I'm running PHPUnit using a bootstrap file for autoloading classes (generated by composer).
All my tests load up classes just fine, but for two of my tests, I made a "base" test class which extends \PHPUnit\Framework\TestCase (similar to PHPUnit_Framework_TestCase before PHPUnit7), and then two test classes that extend the base class, similar structure to the following example code:
abstract class BaseTest extends \PHPUnit\Framework\TestCase
{
abstract function setUp();
protected function getCommonTestVariables()
{
// ...
}
protected function runCommonTests()
{
// ...
}
}
class BlahBlahTest extends BaseTest
{
public function setUp()
{
$variables=$this->getCommonTestVariables();
//etc...
}
public function testThings()
{
$this->runCommonTests();
}
}
Whenever I run this, PHPUnit gives an error:
Fatal error: Class 'BaseTest' not found in BlahBlahTest.php on line 13
I've checked filenames, locations, namespaces and everything seems to be in order. Any help would be appreciated to get to the bottom of this
I ran into the same problem and if you are not too familiar with the inner workings of both PHPUnit and Composer this can indeed seem perplexing.
PHPunit does not use use the Composer autoloader to find any of your test classes. It just scans any directory you give it and operates on one file at a time.
Hence it does not know about any other class than the one in the file it is currently operating on. That is where the bootstrap file comes into play.
If you want to use the Composer Autoloader to load other test classes, you need to tell it where it can find these test classes (and, optionally, in which namespace).
There are two ways to do this:
Add an autoload-dev section to your composer.json or
Add the test directory to the Composer Autoloader
Use autoload-dev
The autoload-dev sections allows you to define autoload rules for development purposes.
Quoting directly from the manual:
Classes needed to run the test suite should not be included in the
main autoload rules to avoid polluting the autoloader in production
and when other people use your package as a dependency.

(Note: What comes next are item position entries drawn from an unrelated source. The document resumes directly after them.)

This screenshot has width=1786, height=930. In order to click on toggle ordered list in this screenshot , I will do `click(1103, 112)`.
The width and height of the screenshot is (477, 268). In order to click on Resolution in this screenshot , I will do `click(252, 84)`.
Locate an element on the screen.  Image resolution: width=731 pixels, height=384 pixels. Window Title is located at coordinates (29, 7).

Therefore, it is a good idea to rely on a dedicated path for your unit
tests and to add it within the autoload-dev section.
Example:
{
"autoload": {
"psr-4": { "MyLibrary\\": "src/" }
},
"autoload-dev": {
"psr-4": { "MyLibrary\\Tests\\": "tests/" }
}
}
Add to the Composer Autoloader
An alternative would be to get the Composer Autoloader and add your testing namespace (if you have any) and the directory where your tests live. How to do this, as described in the manual (at the bottom of the autoloading section in "Basic Usage") is :
$loader = require('/path/to/vendor/autoload.php');
$loader->add('Test\\', __DIR__ . '/Tests');
If your tests use namespaces that mirror the test directory and you still run into trouble, you can try omitting the prefix by replacing the first parameter ('Test\\') with ''.

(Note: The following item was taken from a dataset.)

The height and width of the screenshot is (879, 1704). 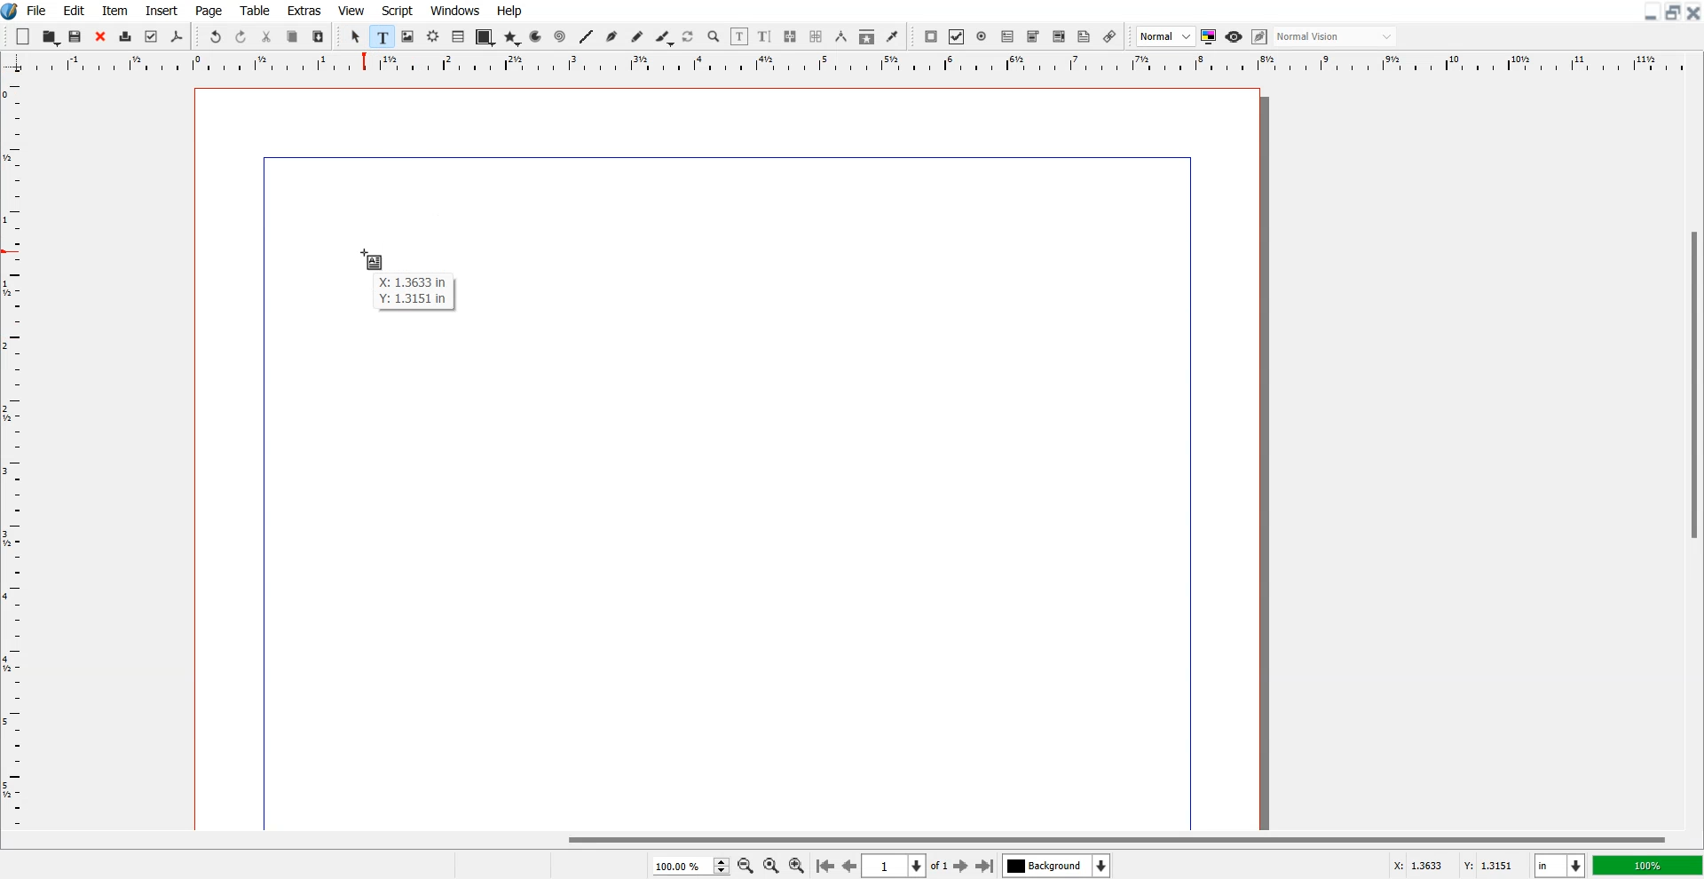 What do you see at coordinates (1560, 865) in the screenshot?
I see `Measurement in Inches` at bounding box center [1560, 865].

If you want further insight into how all of this works you should take a look at the Composer ClassLoader class, especially the add() and findFile() methods.
For me the solution was much simpler.
I changed the capital letter of Test to test at the end of the file and the class name
BaseSomethingtest.php
<?php
namespace Something\Tests\Sub1\Sub2;
class BaseSomethingtest
{
}
I just put a word at the end of my base class. As far as it
didn't finish with Test, phpunit didn't call it
BaseSomethingTestCase.php
<?php
namespace Something\Tests\Sub1\Sub2;
class BaseSomethingTestCase
{
}
I'm not sure if you still need a solution, but this worked for me:
Non-testable base class extending PHPUnit_Framework_TestCase
In PHP 7.0+ extends PHPUnit_Framework_TestCasechanged to extends \PHPUnit\Framework\TestCase, try this one.